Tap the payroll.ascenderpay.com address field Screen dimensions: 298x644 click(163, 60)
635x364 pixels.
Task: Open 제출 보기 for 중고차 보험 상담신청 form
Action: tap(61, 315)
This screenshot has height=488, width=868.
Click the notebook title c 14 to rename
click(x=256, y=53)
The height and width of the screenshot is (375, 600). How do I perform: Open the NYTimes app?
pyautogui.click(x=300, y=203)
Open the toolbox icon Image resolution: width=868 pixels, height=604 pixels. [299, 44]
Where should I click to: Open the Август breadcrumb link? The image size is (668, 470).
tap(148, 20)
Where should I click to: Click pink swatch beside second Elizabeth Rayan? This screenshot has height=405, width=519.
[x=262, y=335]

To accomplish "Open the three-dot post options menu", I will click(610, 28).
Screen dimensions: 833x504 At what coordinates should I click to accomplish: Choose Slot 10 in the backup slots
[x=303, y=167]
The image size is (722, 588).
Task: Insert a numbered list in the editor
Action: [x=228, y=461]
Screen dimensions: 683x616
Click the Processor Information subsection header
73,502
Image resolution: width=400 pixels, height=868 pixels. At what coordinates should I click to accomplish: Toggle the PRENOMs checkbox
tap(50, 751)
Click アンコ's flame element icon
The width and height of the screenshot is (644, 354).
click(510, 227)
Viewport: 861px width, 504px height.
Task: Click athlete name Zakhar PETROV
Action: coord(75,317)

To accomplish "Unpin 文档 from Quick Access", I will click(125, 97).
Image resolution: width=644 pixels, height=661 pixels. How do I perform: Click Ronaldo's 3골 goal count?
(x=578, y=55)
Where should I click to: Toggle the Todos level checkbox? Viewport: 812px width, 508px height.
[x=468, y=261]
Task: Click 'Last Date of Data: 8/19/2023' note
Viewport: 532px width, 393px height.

◆ What to work on:
Every line in the data above that contains "icon" needs to be copied.

◆ Exercise solution:
Open the toolbox icon Image resolution: width=868 pixels, height=604 pixels. [299, 44]
Click アンコ's flame element icon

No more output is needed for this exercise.